◆ What the exercise asks: Copy out the whole passage on home advantage in sports word for word.

(Page extract begins)

Following methods used to estimate home advantage in team sports, Ray Stefani examines past Olympic home nation medal counts to estimate the home nation advantage and predict the number of medals to be won by Great Britain in the Summer Olympics in London, 2012.
HOME ADVANTAGE IN SPORTS
Even a casual sports fan realizes that the home team has an advantage, much of it created by that same fan. Fervent fans enthusiastically support every movement of the home team and criticize every adverse call by a referee. Naturally this affects the players and the results – though to different degrees in different sports.
A careful examination of home team win-loss record and margin of victory1 shows decreasing amounts of home team advantage in order for rugby, Association football, Australian Rules football, American professional and college football, hockey, and baseball. National identify in international sports and territorial identity in domestic competition accentuate home advantage in Association footall2. There are three main home team effects in team sports1,2: physiological, where the home team has traveled less far and is less fatigued; psychological, due to crowd support and territoriality pride; and tactical, in that the home team is more familiar with the playing conditions.

(Page extract ends)
(Excerpted data begins)

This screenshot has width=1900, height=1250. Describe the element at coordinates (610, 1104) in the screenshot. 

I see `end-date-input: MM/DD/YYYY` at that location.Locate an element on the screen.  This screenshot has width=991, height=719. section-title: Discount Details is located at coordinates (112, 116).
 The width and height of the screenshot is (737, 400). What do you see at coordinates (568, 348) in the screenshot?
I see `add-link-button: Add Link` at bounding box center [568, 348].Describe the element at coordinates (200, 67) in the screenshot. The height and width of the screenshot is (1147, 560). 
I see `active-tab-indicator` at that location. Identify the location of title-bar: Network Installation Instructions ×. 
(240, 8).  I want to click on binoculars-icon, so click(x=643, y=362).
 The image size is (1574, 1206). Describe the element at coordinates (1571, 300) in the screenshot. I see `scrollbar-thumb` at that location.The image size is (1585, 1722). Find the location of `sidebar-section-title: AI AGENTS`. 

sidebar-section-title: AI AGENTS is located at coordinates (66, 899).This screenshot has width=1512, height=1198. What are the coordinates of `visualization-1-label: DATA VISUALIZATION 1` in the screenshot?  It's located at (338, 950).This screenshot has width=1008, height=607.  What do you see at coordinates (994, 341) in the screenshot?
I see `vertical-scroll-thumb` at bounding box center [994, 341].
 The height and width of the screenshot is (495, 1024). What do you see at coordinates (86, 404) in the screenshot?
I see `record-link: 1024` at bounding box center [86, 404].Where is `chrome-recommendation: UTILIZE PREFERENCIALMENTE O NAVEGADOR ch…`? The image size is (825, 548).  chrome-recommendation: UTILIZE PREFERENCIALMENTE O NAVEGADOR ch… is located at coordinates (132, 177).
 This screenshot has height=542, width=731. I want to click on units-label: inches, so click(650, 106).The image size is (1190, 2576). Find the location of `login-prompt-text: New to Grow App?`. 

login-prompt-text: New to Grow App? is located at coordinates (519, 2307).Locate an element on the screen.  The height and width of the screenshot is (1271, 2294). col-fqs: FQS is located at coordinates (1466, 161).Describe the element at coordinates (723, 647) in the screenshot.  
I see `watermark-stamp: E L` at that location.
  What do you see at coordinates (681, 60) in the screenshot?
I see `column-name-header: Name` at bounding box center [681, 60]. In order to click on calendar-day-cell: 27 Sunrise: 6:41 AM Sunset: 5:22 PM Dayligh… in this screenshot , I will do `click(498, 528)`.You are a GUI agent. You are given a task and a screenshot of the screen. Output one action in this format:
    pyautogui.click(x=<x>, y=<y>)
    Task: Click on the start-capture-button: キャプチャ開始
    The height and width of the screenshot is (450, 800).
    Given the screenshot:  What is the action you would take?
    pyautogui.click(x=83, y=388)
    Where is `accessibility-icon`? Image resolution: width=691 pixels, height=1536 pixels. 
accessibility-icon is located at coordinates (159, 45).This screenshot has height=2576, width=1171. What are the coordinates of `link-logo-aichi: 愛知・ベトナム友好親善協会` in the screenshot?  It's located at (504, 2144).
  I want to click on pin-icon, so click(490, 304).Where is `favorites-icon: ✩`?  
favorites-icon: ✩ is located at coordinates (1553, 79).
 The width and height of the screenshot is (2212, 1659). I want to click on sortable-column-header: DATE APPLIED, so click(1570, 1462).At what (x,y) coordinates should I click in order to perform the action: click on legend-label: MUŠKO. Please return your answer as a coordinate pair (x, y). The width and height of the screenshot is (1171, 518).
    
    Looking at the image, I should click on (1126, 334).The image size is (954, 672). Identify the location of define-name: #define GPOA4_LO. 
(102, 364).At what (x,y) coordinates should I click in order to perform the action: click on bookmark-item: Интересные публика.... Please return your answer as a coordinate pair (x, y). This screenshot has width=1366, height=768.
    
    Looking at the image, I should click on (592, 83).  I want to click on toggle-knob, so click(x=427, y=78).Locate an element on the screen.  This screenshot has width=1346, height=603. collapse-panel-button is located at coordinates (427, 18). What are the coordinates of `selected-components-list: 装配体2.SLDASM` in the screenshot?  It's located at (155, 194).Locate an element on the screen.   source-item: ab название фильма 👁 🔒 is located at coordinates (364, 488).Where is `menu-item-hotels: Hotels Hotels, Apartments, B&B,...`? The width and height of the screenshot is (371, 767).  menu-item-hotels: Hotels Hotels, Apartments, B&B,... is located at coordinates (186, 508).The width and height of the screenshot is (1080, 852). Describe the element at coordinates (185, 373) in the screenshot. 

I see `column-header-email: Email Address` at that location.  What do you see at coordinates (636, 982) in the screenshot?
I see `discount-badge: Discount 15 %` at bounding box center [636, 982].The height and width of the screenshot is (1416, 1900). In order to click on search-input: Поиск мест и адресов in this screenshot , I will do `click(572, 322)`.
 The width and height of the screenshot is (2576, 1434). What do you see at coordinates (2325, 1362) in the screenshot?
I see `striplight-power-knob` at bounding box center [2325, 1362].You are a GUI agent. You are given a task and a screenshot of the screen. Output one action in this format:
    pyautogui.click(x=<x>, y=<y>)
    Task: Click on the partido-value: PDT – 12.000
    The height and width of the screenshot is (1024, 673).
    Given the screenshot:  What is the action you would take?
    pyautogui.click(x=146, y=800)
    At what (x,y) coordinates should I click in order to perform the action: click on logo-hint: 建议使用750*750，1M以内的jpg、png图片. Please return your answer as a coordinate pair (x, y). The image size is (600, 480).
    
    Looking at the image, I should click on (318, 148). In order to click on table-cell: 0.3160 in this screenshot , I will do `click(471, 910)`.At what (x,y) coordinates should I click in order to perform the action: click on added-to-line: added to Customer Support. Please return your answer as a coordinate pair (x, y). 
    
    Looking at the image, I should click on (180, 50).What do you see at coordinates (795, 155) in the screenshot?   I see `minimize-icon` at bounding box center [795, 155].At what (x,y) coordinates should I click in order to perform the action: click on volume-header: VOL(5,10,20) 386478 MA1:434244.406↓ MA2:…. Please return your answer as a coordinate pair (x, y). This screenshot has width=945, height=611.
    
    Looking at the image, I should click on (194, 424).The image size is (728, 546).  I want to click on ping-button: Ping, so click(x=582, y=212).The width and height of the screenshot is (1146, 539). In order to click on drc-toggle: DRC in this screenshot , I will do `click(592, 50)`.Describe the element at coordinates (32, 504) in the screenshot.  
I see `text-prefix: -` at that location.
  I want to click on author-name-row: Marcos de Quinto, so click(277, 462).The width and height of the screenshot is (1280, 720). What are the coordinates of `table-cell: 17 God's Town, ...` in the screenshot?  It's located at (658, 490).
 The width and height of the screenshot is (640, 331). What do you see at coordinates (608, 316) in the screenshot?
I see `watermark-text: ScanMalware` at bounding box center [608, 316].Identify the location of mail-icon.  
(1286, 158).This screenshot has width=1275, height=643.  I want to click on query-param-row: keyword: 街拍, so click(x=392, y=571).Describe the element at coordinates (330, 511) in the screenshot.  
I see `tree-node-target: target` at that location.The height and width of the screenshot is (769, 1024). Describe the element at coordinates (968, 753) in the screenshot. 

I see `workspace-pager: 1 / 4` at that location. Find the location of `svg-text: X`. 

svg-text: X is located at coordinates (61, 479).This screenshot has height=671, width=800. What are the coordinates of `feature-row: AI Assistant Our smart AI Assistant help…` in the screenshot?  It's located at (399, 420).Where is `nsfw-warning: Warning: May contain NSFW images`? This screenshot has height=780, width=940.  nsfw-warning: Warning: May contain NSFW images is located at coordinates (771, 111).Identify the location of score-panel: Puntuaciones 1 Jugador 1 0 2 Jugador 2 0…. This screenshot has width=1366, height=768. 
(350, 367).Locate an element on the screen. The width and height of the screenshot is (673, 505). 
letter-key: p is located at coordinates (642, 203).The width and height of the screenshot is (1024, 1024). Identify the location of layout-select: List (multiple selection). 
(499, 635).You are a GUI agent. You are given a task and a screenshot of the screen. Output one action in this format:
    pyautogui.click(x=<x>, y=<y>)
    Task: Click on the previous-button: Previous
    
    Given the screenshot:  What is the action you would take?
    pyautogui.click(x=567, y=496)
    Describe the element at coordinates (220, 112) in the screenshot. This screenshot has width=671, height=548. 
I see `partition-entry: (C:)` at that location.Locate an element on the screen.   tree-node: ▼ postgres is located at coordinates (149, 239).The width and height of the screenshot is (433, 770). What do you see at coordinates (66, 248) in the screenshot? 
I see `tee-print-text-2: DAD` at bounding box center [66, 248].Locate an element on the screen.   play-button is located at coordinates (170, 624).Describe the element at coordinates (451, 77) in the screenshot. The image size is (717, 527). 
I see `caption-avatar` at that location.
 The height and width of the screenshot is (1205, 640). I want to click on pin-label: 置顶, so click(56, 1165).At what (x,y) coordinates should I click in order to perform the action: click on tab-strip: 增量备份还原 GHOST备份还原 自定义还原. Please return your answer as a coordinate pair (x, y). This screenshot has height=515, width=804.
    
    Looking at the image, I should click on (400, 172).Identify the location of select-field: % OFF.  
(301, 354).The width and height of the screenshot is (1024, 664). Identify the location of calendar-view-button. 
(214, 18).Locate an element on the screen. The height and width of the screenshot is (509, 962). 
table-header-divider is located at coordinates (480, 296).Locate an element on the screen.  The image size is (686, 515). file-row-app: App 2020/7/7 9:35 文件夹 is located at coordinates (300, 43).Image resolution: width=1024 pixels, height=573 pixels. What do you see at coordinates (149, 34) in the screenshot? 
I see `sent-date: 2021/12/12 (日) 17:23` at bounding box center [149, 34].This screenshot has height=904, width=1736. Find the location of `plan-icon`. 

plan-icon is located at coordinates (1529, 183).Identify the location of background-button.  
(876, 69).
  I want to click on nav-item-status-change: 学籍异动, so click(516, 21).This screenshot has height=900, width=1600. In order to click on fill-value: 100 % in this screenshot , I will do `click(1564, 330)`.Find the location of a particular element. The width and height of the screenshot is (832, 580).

(Excerpted data ends)

◆ Task response:
Following methods used to estimate home advantage in team sports, Ray Stefani examines past Olympic home nation medal counts to estimate the home nation advantage and predict the number of medals to be won by Great Britain in the Summer Olympics in London, 2012.
HOME ADVANTAGE IN SPORTS
Even a casual sports fan realizes that the home team has an advantage, much of it created by that same fan. Fervent fans enthusiastically support every movement of the home team and criticize every adverse call by a referee. Naturally this affects the players and the results – though to different degrees in different sports.
A careful examination of home team win-loss record and margin of victory1 shows decreasing amounts of home team advantage in order for rugby, Association football, Australian Rules football, American professional and college football, hockey, and baseball. National identify in international sports and territorial identity in domestic competition accentuate home advantage in Association footall2. There are three main home team effects in team sports1,2: physiological, where the home team has traveled less far and is less fatigued; psychological, due to crowd support and territoriality pride; and tactical, in that the home team is more familiar with the playing conditions.